To determine depressive symptoms, each respondent was asked the following eight depressive symptoms questions taken from the Center for Epidemiologic Studies Depression (CES-D) scale [27,28] (with response options of “yes” or “no”): 1) Much of the time during the past week, I felt depressed; 2) I felt everything I did was an effort; 3) My sleep was restless; 4) I was happy; 5) I felt lonely; 6) I enjoyed life; 7) I felt sad; and 8) I could not “get going.” The total number of “yes” responses to questions 1, 2, 3, 5, 7, 8, and the “no” responses to questions 4 and 6 were summed to arrive at a total depressive symptom score that ranged from 0 to 8, which has been shown to have a Cronbach's alpha of >0.8 in the HRS data . In our multivariable models, we used a three-level aggregated measure of CES-D scores of 0 (no symptoms), 1–3 (depressive symptoms), and ≥4 (depressed). This cut point of ≥4 has been found to produce comparable results to the 16-symptom cutoff for the well-validated 20-item CES-D scale .
Prescription regimen characteristics included the number of different prescriptions a respondent reported using in the last month (0–2, 3–4, 5–6, ≥7).
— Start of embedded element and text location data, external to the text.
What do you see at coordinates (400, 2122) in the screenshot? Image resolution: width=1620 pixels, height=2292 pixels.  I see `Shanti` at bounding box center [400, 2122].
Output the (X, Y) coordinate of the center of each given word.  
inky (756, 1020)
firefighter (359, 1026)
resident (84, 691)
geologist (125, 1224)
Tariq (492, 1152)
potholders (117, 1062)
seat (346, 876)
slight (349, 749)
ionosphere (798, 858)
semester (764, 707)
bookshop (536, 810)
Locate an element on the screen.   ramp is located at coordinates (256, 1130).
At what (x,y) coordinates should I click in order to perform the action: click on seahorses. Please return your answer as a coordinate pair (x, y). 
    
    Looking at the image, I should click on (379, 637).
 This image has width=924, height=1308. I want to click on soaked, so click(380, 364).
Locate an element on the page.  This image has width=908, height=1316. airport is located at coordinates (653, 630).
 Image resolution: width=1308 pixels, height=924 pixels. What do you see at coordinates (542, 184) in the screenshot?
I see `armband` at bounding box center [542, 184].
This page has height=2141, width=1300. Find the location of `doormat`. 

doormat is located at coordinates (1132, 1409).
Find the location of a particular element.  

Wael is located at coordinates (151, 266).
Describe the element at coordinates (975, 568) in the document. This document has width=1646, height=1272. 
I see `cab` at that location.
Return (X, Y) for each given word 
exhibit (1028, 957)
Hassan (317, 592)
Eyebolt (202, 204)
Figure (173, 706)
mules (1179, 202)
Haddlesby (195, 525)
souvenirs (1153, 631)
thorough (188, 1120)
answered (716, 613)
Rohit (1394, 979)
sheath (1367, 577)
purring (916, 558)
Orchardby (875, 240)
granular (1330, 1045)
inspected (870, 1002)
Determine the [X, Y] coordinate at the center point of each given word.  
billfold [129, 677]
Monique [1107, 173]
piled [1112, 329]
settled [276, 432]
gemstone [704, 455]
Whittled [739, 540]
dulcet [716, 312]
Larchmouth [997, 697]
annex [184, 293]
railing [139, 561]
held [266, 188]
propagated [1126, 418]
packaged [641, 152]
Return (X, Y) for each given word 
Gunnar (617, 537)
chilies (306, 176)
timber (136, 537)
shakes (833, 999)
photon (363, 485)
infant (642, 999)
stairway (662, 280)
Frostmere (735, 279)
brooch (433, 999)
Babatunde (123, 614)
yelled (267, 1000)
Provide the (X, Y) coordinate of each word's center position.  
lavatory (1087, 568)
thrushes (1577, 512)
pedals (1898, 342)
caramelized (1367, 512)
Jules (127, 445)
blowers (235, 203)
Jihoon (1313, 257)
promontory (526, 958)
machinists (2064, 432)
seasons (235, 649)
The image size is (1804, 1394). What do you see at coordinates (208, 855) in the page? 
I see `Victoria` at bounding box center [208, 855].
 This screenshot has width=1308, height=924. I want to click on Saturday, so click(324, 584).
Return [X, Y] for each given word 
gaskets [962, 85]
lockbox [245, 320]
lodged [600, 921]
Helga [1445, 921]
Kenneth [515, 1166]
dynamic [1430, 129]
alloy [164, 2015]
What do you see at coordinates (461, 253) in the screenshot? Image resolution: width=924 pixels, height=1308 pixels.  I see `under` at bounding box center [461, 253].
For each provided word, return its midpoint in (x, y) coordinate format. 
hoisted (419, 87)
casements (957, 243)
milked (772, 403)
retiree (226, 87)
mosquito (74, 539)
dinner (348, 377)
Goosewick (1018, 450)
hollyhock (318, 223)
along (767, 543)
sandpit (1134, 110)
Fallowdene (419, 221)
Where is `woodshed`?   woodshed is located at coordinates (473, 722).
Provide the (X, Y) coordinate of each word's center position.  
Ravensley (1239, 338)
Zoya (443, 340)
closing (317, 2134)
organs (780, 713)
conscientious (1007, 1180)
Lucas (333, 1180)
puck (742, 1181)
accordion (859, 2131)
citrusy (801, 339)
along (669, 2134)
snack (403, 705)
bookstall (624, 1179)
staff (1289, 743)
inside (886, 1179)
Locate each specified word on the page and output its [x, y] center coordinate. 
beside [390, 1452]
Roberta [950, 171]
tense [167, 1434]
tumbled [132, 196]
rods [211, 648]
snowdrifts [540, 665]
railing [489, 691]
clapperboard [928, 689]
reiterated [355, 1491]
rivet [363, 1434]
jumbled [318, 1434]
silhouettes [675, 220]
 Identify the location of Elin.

Patients also reported whether they experienced any adverse effects associated with medication use (yes or no).
An additional variable was used from the clinician factors domain from the theoretical model. This question asked respondents who they trust to make decisions about health insurance and response choices included family members (spouse, child, other), friends, financial advisors, as well as doctors, nurses or other health-care providers (measured as no one, family/friend, or professional).